Check each line of the data below for the word "Research". How many lines have it? Answer with the number alone.

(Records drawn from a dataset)
--------
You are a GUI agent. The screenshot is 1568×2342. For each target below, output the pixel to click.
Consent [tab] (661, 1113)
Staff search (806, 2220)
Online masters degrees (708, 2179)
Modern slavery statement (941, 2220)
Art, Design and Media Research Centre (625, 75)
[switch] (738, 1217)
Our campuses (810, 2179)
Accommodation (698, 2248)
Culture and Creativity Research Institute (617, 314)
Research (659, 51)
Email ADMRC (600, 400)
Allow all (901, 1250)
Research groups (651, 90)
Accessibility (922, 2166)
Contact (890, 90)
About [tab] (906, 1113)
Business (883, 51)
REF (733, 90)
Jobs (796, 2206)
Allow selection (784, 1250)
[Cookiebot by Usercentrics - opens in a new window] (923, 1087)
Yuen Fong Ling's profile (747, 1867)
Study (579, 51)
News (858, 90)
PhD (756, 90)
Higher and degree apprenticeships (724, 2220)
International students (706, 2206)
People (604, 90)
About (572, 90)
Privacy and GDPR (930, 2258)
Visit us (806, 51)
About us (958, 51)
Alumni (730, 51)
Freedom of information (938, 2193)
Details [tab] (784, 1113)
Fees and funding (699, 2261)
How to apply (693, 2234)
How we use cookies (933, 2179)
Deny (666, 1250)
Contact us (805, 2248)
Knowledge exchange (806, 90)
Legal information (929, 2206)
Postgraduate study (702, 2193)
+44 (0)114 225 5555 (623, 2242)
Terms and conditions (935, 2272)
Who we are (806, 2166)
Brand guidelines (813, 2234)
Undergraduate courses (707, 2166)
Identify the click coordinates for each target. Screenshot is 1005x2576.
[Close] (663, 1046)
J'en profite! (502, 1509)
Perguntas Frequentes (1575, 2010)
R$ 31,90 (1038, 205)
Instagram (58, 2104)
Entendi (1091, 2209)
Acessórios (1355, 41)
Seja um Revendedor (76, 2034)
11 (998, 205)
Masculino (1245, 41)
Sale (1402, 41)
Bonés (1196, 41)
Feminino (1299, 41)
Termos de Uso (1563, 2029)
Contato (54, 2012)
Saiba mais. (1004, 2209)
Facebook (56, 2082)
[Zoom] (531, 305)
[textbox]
--------
EXERCISE ANSWER |
4